- **Provided records**
↓

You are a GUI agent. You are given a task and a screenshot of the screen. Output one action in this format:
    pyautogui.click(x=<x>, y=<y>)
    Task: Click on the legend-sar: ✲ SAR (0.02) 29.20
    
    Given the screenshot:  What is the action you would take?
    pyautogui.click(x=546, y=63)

↑

- **Request**
Rewrite these lines as a numbered list, leaving out any blank lines.

- **Exercise solution**
1. You are a GUI agent. You are given a task and a screenshot of the screen. Output one action in this format:
2.     pyautogui.click(x=<x>, y=<y>)
3.     Task: Click on the legend-sar: ✲ SAR (0.02) 29.20
4.     Given the screenshot:  What is the action you would take?
5.     pyautogui.click(x=546, y=63)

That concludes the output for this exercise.